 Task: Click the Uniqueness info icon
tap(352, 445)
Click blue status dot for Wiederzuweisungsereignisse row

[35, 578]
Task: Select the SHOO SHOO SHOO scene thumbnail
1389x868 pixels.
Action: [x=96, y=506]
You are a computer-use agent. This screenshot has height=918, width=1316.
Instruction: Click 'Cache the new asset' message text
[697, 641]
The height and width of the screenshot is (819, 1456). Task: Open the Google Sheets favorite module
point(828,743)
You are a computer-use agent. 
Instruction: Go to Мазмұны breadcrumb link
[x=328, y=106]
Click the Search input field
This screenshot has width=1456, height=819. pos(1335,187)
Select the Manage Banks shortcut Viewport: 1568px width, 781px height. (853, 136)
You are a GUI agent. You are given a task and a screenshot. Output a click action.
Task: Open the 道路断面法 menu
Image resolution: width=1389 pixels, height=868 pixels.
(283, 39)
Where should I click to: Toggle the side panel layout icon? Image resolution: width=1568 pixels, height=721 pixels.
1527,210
——
TASK REQUIREMENTS: Please retype the listing above with no line missing.

ANSWER BOX:
 Task: Click the Uniqueness info icon
tap(352, 445)
Click blue status dot for Wiederzuweisungsereignisse row

[35, 578]
Task: Select the SHOO SHOO SHOO scene thumbnail
1389x868 pixels.
Action: [x=96, y=506]
You are a computer-use agent. This screenshot has height=918, width=1316.
Instruction: Click 'Cache the new asset' message text
[697, 641]
The height and width of the screenshot is (819, 1456). Task: Open the Google Sheets favorite module
point(828,743)
You are a computer-use agent. 
Instruction: Go to Мазмұны breadcrumb link
[x=328, y=106]
Click the Search input field
This screenshot has width=1456, height=819. pos(1335,187)
Select the Manage Banks shortcut Viewport: 1568px width, 781px height. (853, 136)
You are a GUI agent. You are given a task and a screenshot. Output a click action.
Task: Open the 道路断面法 menu
Image resolution: width=1389 pixels, height=868 pixels.
(283, 39)
Where should I click to: Toggle the side panel layout icon? Image resolution: width=1568 pixels, height=721 pixels.
1527,210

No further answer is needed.